Perhaps someone who eats Fortran for breakfast can help me.
Is it really the case that there’s no way (in (portable) Fortran) to format a floating point number so that it has as many leading zeros as are necessary to fill the field?
Imagine I wanted to output something like ISO 6709 and have the location of Sheffield displayed as:
+53.40-001.50
In Python (using C’s syntax) this is just '%+06.2f%+07.2f' % (lat,lon).
Can I really not do this in Fortran? Surely I have just missed something.
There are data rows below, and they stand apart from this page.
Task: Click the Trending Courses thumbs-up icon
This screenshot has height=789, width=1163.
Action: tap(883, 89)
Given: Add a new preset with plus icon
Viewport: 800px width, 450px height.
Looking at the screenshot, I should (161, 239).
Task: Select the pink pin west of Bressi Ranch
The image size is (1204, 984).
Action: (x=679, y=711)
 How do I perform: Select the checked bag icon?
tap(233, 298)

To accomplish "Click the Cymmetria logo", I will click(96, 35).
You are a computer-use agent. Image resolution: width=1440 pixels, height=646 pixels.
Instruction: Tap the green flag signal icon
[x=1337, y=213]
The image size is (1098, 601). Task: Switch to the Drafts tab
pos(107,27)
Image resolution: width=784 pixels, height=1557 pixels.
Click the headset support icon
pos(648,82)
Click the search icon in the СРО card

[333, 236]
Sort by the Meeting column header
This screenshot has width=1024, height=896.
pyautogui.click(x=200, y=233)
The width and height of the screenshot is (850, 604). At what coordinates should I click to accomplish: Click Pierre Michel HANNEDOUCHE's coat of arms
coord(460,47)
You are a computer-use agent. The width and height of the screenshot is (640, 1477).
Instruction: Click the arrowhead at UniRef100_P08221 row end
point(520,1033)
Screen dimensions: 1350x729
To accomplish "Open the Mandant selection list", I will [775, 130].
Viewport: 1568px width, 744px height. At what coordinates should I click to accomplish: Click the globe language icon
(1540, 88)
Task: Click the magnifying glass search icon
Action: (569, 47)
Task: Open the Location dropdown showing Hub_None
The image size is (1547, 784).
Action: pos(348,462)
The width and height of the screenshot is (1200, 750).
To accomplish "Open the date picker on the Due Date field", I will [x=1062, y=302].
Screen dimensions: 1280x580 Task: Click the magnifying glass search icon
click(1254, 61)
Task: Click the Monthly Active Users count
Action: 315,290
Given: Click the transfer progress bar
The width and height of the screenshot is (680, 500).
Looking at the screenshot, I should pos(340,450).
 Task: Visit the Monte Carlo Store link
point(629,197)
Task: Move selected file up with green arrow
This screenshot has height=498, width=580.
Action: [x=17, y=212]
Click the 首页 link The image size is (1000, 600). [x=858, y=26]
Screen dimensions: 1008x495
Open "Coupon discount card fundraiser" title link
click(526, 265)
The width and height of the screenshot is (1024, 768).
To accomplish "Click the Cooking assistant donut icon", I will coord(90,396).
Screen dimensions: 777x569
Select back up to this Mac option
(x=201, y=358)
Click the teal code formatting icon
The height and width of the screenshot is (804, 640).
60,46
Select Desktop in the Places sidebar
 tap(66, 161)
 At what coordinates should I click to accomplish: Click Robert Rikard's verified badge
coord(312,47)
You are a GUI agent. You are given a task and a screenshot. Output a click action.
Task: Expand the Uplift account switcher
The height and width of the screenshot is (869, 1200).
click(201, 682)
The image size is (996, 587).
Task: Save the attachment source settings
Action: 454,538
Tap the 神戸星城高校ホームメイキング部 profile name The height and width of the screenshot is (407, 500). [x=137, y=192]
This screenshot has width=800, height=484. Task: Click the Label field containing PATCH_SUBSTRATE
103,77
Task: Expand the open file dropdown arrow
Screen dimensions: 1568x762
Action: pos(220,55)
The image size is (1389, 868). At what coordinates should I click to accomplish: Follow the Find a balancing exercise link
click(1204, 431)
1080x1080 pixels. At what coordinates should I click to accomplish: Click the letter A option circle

WRITE(*,'(SP,F6.2,F7.2)')LAT,LON
gives me:
+53.40 -1.50
which is not what I wanted at all. I (half humourously) tried F06.2,F07.2 but that doesn’t work.
If true, it’s absolutely unforgivable.
2008-08-28 at 19:51:50
BZ?
2008-08-28 at 20:55:52
Yeah. Tried that. NBG. Apparently that only does anything useful for input.
2008-08-28 at 21:35:27
http://www.fortran.com/fortran/F77_std/rjcnf0001-sh-13.html
It looks as if you can prefill the output field with zeroes and then go back and write the number over it. Something like 6′0′,TL6,F6.2
Yuck.
2008-08-30 at 10:52:35
Presumably you figured out how to do this anyway, right?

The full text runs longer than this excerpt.